**PROBLEMS AND TASKS**:
[A] Copy the passage of the dermatologist post from "It was embarrassing" up to and including "tiny innocent freckle.".
[B] Answer these questions from the dermatologist post:
(i) What did the doctor tell the writer to do about prematurely aging skin?
(ii) Where on the writer's body was the freckle the doctor removed?
(iii) What line does the writer consider making a new mantra?
======== EXTRACT
It was embarrassing to almost pass out as I left the oral surgeons office after having an impacted wisdom tooth yanked out of my jawbone, but it's another to loose it over a tiny innocent freckle.
My daughter and I went to the dermatologist today for a routine mole/skin cancer checkup. Okay, in all honesty, the first thing I said to the doctor was, "look at me, what can we do about my prematurely aging skin?" to which he replied, "quit drinking caffeine and stay out of the sun." I wasn't very happy with that answer and let him proceed with my skin check. He stopped at the one super cute freckle on my inner thigh and said...this one has to go. "Later?" I asked but he said right now...today. So, as I sat there in my heels, sweater and a paper cover (see above picture taken on my phone by my daughter who thought it was pretty funny and sent it to several of my friends during my trauma) I worked myself into a quiet fit of fear. That little freckle that I loved, that was a mark that gave me identity was being removed...with sharp tools. I was wondering if I could ask for it back to send it to someone but then I pictured it and it's wasn't pretty. Then I was getting shots and hearing scraping and by the time I could smell my skin being cauterized, I was having tunnel vision and had turned grey. IT WAS A TEENY TINY MOLE FOR HEAVEN SAKES. I am such a wuss. That kind of behaviour should not be seen by one's children and my daughter just watched me totally fall apart over a mole? DUH!
That little ego that I had put in my pocket has now been through the wash a couple of times and isn't very recognizable. So these days I wouldn't describe myself as little and fierce but tiny and tender...or diminutive and dorky? The meek shall inherit the earth? Maybe I'll have to make that my new mantra.
================
======== EXTRACTED DATA
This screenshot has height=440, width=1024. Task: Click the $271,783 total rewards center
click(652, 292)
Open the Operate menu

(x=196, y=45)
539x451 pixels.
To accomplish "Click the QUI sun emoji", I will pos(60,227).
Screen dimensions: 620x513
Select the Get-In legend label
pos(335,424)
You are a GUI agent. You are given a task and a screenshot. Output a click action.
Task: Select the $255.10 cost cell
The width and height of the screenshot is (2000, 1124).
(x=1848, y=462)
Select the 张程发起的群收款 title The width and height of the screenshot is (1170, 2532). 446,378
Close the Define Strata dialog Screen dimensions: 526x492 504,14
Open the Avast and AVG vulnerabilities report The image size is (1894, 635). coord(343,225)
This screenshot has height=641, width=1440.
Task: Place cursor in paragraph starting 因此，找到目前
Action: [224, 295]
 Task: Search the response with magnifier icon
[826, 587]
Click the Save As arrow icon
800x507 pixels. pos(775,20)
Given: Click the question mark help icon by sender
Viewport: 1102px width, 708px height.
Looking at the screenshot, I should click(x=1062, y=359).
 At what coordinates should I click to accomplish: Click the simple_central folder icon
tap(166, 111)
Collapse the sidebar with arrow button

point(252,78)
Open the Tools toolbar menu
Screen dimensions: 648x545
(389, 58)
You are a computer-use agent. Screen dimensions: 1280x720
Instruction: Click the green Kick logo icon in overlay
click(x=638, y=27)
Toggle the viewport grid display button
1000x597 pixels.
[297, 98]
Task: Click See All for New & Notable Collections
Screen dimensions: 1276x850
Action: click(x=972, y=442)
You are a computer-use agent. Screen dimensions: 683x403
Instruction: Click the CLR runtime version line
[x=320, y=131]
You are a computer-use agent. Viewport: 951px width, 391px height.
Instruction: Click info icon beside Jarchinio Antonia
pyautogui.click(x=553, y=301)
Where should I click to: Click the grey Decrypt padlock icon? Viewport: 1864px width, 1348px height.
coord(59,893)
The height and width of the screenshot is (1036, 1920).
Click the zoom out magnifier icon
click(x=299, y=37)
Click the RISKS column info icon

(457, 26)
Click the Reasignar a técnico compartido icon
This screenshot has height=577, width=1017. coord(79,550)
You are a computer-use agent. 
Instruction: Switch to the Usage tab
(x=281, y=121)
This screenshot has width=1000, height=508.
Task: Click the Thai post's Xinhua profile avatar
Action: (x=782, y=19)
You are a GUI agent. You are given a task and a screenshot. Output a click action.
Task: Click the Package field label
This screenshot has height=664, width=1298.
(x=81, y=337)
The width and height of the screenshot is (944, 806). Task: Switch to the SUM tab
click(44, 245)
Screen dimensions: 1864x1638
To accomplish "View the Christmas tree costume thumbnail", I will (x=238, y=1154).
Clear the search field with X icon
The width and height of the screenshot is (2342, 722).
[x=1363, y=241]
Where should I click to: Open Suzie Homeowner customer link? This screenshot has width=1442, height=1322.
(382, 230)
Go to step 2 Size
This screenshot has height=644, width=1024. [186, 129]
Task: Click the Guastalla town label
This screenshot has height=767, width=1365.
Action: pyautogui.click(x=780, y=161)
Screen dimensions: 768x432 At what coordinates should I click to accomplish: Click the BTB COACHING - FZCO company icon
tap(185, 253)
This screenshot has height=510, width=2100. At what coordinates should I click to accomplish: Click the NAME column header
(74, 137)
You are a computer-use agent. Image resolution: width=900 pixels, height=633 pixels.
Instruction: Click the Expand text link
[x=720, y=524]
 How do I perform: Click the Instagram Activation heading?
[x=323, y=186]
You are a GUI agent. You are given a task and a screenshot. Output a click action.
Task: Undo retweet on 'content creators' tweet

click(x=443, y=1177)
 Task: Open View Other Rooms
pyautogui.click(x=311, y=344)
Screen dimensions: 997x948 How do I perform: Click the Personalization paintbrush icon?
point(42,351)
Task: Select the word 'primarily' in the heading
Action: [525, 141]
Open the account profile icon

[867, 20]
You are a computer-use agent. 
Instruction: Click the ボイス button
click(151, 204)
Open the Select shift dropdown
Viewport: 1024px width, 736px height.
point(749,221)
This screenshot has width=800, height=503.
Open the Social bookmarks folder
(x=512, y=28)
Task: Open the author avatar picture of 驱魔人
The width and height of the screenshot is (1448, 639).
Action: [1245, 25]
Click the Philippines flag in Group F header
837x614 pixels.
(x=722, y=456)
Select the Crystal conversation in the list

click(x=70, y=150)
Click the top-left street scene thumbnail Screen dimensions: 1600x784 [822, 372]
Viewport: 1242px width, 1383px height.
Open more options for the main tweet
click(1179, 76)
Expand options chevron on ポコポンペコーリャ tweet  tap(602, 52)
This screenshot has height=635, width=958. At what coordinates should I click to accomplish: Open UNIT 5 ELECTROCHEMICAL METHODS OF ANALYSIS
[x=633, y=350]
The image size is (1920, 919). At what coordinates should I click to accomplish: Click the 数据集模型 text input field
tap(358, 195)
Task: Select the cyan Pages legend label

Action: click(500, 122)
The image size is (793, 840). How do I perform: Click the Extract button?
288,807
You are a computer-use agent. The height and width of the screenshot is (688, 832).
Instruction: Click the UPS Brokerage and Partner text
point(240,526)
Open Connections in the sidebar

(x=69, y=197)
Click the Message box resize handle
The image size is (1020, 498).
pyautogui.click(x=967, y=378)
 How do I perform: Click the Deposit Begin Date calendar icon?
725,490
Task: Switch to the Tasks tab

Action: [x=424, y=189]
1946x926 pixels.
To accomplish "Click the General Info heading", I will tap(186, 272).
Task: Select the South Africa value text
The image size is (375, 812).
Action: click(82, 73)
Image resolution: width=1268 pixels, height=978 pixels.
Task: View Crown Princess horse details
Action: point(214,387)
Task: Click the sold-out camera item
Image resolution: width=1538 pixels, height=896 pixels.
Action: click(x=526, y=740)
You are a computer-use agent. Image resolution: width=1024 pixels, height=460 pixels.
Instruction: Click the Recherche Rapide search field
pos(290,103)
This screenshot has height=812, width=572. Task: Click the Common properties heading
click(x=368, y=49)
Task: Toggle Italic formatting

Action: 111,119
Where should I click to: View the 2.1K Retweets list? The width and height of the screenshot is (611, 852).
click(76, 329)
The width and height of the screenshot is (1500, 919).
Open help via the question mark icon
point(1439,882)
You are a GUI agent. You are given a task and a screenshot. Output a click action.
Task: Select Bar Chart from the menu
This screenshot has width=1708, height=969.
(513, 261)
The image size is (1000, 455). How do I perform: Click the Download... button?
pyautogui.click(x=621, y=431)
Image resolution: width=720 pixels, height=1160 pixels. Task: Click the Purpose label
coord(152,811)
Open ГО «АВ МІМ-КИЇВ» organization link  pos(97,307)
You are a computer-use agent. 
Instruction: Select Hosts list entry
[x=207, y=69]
================
**LIST OF ANSWERS**:
[A]
It was embarrassing to almost pass out as I left the oral surgeons office after having an impacted wisdom tooth yanked out of my jawbone, but it's another to loose it over a tiny innocent freckle.

[B]
(i) Quit drinking caffeine and stay out of the sun.
(ii) On the inner thigh.
(iii) "The meek shall inherit the earth."